New West: Art and the Environment Certificate  

In an age of environmental and cultural change, what is our relationship to place? Art provides a critical lens to explore issues of the contemporary American West.  Over a five-month period, students learn in the field, studio and classroom; including on-site research. Learn by drawing, building, sculpting, filming and writing.  Our location in Montana is at the intersection of expansive land, iconic myth and dynamic human development. 
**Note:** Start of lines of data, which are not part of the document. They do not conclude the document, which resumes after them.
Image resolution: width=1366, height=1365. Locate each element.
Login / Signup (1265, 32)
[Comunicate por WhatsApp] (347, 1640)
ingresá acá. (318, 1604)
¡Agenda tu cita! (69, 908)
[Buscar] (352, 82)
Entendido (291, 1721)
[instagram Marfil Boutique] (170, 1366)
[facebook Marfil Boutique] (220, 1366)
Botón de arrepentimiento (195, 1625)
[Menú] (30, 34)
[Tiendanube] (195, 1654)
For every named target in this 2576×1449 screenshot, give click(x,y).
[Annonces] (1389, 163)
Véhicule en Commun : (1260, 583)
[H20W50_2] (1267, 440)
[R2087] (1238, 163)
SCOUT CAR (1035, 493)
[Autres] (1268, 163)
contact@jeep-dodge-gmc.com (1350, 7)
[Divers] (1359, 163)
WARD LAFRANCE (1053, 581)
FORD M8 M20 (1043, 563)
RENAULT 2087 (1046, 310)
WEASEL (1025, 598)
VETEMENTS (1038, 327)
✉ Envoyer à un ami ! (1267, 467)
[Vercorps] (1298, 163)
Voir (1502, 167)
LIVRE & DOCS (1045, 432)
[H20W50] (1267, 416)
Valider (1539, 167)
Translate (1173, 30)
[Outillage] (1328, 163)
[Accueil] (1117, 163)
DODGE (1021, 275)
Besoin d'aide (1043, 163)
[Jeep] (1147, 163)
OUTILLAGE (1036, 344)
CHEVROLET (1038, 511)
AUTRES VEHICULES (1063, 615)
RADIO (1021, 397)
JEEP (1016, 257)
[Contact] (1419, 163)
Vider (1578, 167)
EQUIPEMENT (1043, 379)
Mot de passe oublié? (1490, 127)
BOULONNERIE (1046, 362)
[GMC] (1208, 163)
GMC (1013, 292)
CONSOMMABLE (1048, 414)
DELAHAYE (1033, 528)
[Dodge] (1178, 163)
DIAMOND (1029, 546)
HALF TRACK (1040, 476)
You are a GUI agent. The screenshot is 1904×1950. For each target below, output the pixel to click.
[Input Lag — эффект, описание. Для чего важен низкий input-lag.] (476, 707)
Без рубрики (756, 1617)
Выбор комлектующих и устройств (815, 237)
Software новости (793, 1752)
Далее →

This Certificate can be completed in an intensive five months. A series of four courses are offered Summer and Fall term. 

About Certificates:

Certificates are a collection of complimentary courses focused on a theme, skill or technology.  These programs provide specific expertise which expand a student’s education.


Relevant for:

Undergraduate and graduate students are welcome to apply from diverse academic disciplines, including art, science and the humanities. 

  • Resource managers
  • Environmental advocates
  • Artists
  • Writers, filmmakers, and any student with an interest in place-based issues.

Course of Study

This Certificate requires four courses from the list below:

  • ARTZ 310 Navigating the West. 3 Credits. First-hand investigation of earth works, place and significant landmarks in the western United States.
  • ARTZ 321 Painting II: Contemporary Landscape and the American West. Studio course examining the relationship between contemporary landscape and culture. Central questions explore how we organize, frame and perceive the world to describe our collective desires and hopes.
  • ARTZ 351 Sculpture II: Neo Geo, Site-Specific Art. This course focuses on investigation, construction, and presentation of both proposals and actual artworks, in both the studio and site-based contexts.
  • ARTZ 394A – Seminar- Environmental Drawing. Seminar designed to integrate methods of drawing with on-site research in a field-based format.  Central focus is a critical inquiry into issues of place.  
  • ARTH 444 Open Range.  This Art History course investigates the sense of place in American visual arts of the 19th to 21st centuries, and the development of place in the American landscape, particularly in the west.
  • CRWR 324 From This Point: Nonfiction in the New West. A nonfiction writing course conducted in the field, and through primary, and secondary research, to formulate topical and provocative questions relating to the West.
  • FILM 491 Film and the West. Exploration of various and sometimes competing cinematic interpretations of “the west,” culminating in producing video interpretations of actual local western landscapes.